Whatever may be said about Rev. Larson’s “vision in which people are free from violence,” it quite plainly is not the vision that Martin Luther articulated.
In Luther’s lengthly commentary The Sermon on the Mount (written in 1530, and published 1532), Luther argued that an individual Christian was forbidden to defend himself. A Christian could not defend himself with a sword, and he could not even defend himself by going to court.
In contrast to the Christian as individual, wrote Luther, there was the “Christian-in-relation” who had an “obligation” to “some other person, whether under him or over him or even alongside him, like a lord or a lady, a wife or children or neighbors, whom he is obliged, if possible, to defend, guard, and protect.” For the Christian-in-relation, it was “ridiculous” to say “turn the other cheek”—like “the crazy saint who let lice nibble at him and refused to kill any of them on account of this text, maintaining that he had to suffer and could not resist evil.”
A superior’s duty to the people under him or her came from “the imperial or the territorial law.” Only a “crazy mother” would not defend her child from a dog or a wolf. Christ “did not abrogate this duty, but rather confirmed it.”
“Similarly, if a pious citizen sees violence and harm being done to his neighbor, he should help to defend and protect him. This is secular business, all of which Christ has not forbidden but confirmed.”
In short, Luther did not imagine, at least in earthly world before the end of time, some utopia free of violence. To the contrary, he recognized that violence (from wolves and from human predators) existed, and he insisted that good Christians had a duty to use force to defend their neighbors against such violence.
Because of Luther’s realistic understanding of human nature, he was also an advocate of the well-established Christian tradition of Just War. Directly rebutting pacifists, Luther wrote “Whether Soldiers, Too, Can Be Saved” in 1526, and answered in the affirmitive:
“But what are you going to do about the fact that people will not keep the peace, but rob, steal, kill, outrage women and children, and take away property and honor? The small lack of peace called war or the sword must set to limit, to this universal, worldwide lack of peace which would destroy everyone.”
Much more reluctantly, Luther eventually endorsed the right of revolution against tyranny, in extreme circumstances. In the 1531 “Warning to His Dear German People,” Luther encouraged armed resistance to the Holy Roman Emperor, who was attempting to extinguish the Reformation by armed force::
“…when the murderers and bloodhounds wish to wage war and murder, it is in truth no insurrection to rise against them and defend oneself….Likewise, I do not want to leave the conscience of the people burdened by the concern and worry that their self-defense might be rebellious….
…self-defense against the blood-hounds cannot be rebellious.”

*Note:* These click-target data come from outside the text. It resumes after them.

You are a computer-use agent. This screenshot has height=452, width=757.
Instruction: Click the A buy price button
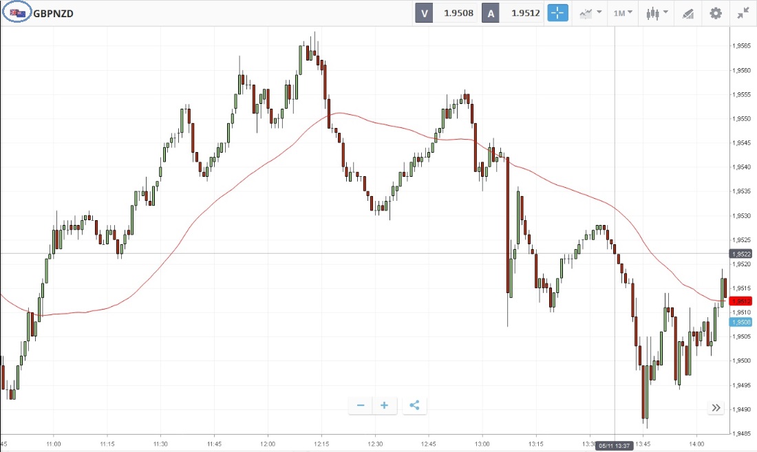coord(513,13)
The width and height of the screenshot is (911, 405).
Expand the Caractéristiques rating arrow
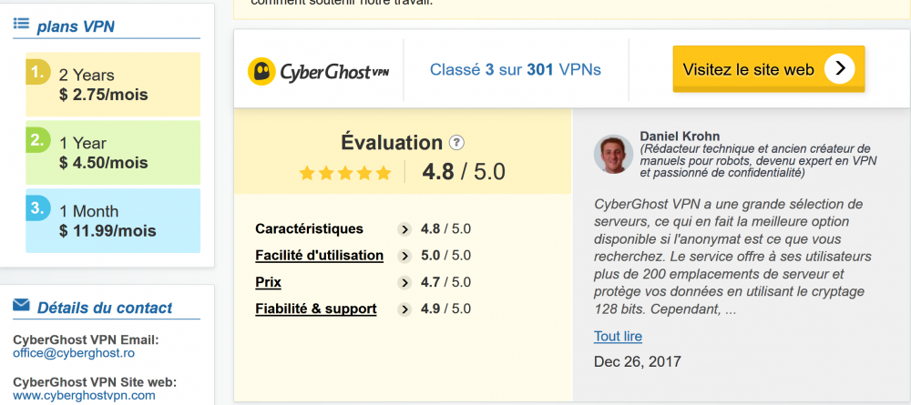point(404,229)
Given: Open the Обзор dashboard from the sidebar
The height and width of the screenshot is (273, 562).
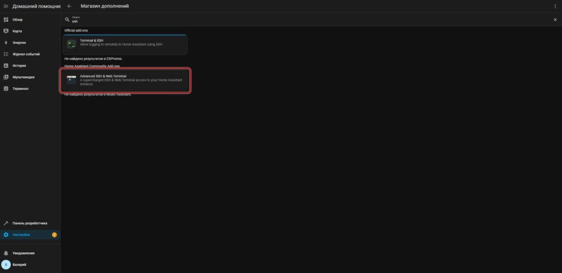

It’s an interesting question whether Luther’s writings on resistance in 1531–which presumed that the right of self-defense was obvious–represented a step away from his 1530 text denying that Christians could defend themselves. But what is indisputable about Luther is his belief that good Christians sometimes had an affirmtive duty to use violence–in defense of others, in just wars, and in resistance to tyranny. It is preposterous for the Religious Left of the 21st century to tell people that Luther would have been against a law which allows people, under a detailed regulatory system, to carry arms for the defense of their families and other innocent people, when attacked by animals or by criminals.